Deux à trois parturientes par lit : le calvaire !
“Après leur accouchement, les parturientes sont transférées au bloc de la maternité. Elles sont généralement installées dans des chambres de 4 lits dont 7 parturientes et 5 bébés. Comment ? Dans chaque lit, il y avait deux parturientes, voire trois. La chambre était très sale. Les toilettes dégageaient une odeur abominable. Il y avait de l’eau par terre et même des traces de sang. Les insectes et les moustiques y ont trouvé place naturellement. Je n’ai pas pu résister une minute !”, témoigne ce papa.
Le pire est vécu aux moments des visites. Chaque patiente a une visite de sa famille et sa belle-famille. On peut enregistrer jusqu’à plus de 50 visiteurs par pièce. L’air devient irrespirable. Le bruit, la promiscuité,… Les couloirs ne sont pas en reste.
Les « mauvaises conditions de travail », justifient-elles
Comment peut-on agir face à cette situation ? Comment faire face au manque d’effectif, à la pression et la surcharge ?
Le dimanche 19 mai, M. est retourné au service de la maternité pour demander l’attestation d’accouchement pour sa femme. Il a dû attendre 1h30 mn pour sa délivrance (devant le bureau du cabinet médical). Il a préféré sortir prendre de l’air. A son retour au bureau, il trouve une autre dame entourée de stagiaires qui lui avait, raconte-t-il, parlé agressivement.
« Elle m’a même claqué la porte en plein visage après m’avoir invité à sortir. Je lui ai demandé pour quelle raison s’est-elle énervée ? Elle m’a lancé : «Quitte la salle et ferme la porte ! ». Chose que je n’ai pas faite car j’étais étonné et agacé aussi ! Elle a demandé à une stagiaire de fermer la porte et je l’ai empêchée. Puis elle s’est levée et l’a claqué de toutes ses forces ! », décrit-il !

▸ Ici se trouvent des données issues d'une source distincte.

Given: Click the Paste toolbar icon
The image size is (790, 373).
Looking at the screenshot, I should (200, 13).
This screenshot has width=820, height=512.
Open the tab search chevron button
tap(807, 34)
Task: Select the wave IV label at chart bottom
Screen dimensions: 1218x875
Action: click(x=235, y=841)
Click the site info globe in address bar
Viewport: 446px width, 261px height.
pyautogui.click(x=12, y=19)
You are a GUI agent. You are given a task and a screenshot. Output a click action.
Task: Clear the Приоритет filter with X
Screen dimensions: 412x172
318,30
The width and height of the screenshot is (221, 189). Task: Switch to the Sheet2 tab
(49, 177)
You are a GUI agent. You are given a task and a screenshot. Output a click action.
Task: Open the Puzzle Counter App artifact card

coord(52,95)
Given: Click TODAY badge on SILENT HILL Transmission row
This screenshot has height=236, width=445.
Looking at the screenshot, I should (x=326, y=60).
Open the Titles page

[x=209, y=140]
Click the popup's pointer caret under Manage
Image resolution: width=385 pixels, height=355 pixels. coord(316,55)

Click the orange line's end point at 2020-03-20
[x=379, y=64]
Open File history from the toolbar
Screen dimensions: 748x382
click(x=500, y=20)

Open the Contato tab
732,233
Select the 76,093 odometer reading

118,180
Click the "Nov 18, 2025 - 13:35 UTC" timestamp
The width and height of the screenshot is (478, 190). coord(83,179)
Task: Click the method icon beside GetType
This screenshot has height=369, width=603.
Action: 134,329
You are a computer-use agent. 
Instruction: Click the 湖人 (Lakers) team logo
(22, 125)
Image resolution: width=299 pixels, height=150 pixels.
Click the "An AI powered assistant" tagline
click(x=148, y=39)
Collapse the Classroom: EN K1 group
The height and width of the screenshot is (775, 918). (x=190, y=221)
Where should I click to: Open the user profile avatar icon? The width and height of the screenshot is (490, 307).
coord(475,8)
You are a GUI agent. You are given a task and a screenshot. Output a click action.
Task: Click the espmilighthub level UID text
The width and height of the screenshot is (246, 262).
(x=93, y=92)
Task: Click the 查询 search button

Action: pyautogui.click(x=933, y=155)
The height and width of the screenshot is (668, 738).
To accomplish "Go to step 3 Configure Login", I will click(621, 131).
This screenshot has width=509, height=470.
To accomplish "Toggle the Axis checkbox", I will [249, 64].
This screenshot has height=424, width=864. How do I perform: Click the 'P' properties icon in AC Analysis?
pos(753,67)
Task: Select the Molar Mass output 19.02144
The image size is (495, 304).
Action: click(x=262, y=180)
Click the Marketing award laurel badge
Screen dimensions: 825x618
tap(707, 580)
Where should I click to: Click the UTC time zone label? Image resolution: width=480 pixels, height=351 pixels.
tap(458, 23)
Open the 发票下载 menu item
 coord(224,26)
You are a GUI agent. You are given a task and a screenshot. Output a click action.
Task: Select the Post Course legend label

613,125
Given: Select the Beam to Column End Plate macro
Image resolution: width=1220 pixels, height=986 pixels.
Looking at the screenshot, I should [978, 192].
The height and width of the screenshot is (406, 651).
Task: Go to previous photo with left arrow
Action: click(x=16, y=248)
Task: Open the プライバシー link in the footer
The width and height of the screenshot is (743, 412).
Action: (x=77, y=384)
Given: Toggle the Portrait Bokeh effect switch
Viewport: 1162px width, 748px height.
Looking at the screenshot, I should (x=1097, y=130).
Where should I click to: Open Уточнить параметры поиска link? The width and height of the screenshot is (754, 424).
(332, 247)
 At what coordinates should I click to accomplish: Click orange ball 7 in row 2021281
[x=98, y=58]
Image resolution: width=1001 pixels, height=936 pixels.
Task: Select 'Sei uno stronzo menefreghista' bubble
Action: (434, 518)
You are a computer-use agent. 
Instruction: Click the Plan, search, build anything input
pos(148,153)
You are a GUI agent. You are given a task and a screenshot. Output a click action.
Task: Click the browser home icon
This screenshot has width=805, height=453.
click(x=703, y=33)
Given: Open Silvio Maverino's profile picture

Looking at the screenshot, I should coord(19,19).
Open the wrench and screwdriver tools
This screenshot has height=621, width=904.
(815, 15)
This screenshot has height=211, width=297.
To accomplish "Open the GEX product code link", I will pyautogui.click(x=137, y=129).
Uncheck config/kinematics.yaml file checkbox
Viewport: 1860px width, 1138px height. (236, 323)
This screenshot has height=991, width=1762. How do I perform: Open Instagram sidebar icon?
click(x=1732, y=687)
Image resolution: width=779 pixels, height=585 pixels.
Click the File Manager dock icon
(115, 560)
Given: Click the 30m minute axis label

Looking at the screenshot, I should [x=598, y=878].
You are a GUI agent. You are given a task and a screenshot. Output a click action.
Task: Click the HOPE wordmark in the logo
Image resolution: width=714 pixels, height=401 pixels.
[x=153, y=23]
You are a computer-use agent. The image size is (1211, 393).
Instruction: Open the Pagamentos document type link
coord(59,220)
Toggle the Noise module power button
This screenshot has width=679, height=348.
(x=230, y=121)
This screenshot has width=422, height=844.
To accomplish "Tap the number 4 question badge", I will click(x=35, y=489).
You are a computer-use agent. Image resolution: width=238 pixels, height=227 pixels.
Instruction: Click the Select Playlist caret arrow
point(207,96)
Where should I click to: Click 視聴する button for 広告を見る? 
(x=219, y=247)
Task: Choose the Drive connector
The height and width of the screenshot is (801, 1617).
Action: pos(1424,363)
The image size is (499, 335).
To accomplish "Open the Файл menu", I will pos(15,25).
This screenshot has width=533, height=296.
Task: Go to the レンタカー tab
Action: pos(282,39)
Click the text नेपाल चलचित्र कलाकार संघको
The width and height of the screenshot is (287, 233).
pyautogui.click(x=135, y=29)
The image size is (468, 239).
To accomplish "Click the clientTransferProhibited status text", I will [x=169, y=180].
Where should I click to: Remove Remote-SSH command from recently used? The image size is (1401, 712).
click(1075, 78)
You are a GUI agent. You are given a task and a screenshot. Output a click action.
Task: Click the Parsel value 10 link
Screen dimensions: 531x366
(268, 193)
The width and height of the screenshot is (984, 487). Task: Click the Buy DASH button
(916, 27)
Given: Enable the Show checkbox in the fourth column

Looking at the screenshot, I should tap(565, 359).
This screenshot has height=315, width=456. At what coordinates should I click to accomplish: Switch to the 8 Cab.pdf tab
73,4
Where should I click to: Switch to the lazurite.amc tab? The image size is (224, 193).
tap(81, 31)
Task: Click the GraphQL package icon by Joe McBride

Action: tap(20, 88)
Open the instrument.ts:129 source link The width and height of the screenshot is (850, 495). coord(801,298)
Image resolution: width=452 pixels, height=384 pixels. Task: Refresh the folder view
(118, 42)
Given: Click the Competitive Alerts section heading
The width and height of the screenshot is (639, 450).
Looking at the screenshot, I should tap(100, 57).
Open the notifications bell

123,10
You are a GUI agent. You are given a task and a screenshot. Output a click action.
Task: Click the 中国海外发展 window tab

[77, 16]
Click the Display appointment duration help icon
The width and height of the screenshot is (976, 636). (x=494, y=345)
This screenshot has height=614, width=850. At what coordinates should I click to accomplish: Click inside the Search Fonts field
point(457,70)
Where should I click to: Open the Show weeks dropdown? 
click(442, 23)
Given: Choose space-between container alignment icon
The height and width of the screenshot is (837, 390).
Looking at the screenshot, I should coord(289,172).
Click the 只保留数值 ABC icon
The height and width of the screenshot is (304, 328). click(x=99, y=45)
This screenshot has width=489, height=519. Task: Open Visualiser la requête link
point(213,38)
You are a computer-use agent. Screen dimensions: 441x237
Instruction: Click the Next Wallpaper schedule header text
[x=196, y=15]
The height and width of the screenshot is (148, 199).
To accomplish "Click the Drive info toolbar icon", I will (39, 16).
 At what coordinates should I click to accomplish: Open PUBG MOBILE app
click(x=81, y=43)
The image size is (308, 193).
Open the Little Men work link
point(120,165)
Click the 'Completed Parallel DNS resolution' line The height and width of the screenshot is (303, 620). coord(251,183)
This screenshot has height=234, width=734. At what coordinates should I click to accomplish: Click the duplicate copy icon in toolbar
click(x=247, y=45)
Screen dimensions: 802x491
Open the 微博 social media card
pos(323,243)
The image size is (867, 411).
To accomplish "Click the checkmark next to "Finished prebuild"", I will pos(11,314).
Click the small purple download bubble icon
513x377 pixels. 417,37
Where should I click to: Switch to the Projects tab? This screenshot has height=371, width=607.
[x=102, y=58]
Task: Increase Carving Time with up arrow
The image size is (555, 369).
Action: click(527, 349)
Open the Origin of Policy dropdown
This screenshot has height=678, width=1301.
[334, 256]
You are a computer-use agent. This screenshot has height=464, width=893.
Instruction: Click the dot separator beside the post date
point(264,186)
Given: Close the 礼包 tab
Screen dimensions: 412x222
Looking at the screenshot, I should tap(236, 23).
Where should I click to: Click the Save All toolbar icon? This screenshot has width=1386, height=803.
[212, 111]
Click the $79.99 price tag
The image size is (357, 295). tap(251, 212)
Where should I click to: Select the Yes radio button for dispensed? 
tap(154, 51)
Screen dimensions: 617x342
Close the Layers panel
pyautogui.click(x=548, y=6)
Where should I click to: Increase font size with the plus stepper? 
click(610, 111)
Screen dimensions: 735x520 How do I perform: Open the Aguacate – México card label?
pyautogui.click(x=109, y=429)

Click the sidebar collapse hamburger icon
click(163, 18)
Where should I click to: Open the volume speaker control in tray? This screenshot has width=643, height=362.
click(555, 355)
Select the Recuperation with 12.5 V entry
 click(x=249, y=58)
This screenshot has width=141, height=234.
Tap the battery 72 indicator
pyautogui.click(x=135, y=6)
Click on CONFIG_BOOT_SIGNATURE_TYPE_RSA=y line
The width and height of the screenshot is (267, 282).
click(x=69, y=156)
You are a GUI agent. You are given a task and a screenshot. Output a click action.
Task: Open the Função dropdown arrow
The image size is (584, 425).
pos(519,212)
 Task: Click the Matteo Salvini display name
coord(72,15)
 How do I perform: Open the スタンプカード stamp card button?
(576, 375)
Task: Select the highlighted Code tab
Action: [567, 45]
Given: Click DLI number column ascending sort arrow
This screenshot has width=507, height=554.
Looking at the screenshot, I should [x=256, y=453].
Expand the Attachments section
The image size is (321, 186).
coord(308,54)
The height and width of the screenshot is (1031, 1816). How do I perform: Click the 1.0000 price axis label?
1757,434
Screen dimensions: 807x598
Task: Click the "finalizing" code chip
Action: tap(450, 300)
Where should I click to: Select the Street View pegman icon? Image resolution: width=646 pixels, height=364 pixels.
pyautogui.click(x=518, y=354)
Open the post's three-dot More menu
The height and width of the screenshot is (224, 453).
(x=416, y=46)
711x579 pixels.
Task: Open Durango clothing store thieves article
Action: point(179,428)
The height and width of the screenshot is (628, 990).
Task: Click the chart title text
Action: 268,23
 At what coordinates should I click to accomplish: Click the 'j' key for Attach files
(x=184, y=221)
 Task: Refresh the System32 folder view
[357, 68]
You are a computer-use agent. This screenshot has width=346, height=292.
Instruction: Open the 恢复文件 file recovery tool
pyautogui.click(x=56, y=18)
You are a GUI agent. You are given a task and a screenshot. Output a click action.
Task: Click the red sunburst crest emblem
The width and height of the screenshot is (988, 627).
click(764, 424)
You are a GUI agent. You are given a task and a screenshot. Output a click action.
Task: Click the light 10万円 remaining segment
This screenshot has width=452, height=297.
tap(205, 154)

Suite à sa demande auprès des agents de la sécurité, notre correspondant a été reçu par Madame Saidani à son bureau pour parler de ce « comportement ». Il a expliqué qu’il souhaitait rédiger un article car il n’accepte pas qu’une telle affaire soit enfouie.
Ayant vérifié sur les caméras de surveillance, la responsable présente ses excuses et demande à ce que la personne soit convoquée dans l’immédiat !
L’interrogeant sur les capacités et les conditions de la clinique, l’interlocutrice a bien confirmé le manque d’effectif, la surcharge des salles d’accouchement, et le manque de femmes de ménage ! « Nous sommes dépassés ! Nous recevons chaque jour des patientes de partout, y compris d’autres wilayas limitrophes ! Votre femme a eu de la chance d’avoir trouvé un lit ! Il arrive que parfois des parturientes s’installent par terre en attendant une place ! », confie-t-elle avec désespoir.
Cela pourrait expliquer la pression exercée sur les sages-femmes, le stress et le comportement excessif de certains médecins et infirmiers. Mais pas au point de chasser un citoyen en deuil et lui claquer la porte au nez !
“Tout le monde est au courant du manque d’effectif dans cet établissement, mais il y a fort à faire avec la personnalité de certaines personnes qui doivent être rappelé à l’ordre pour tenter de sauver la réputation de cette structure hospitalière et surtout de développer le sens des responsabilités auprès du personnel”, souhaite M.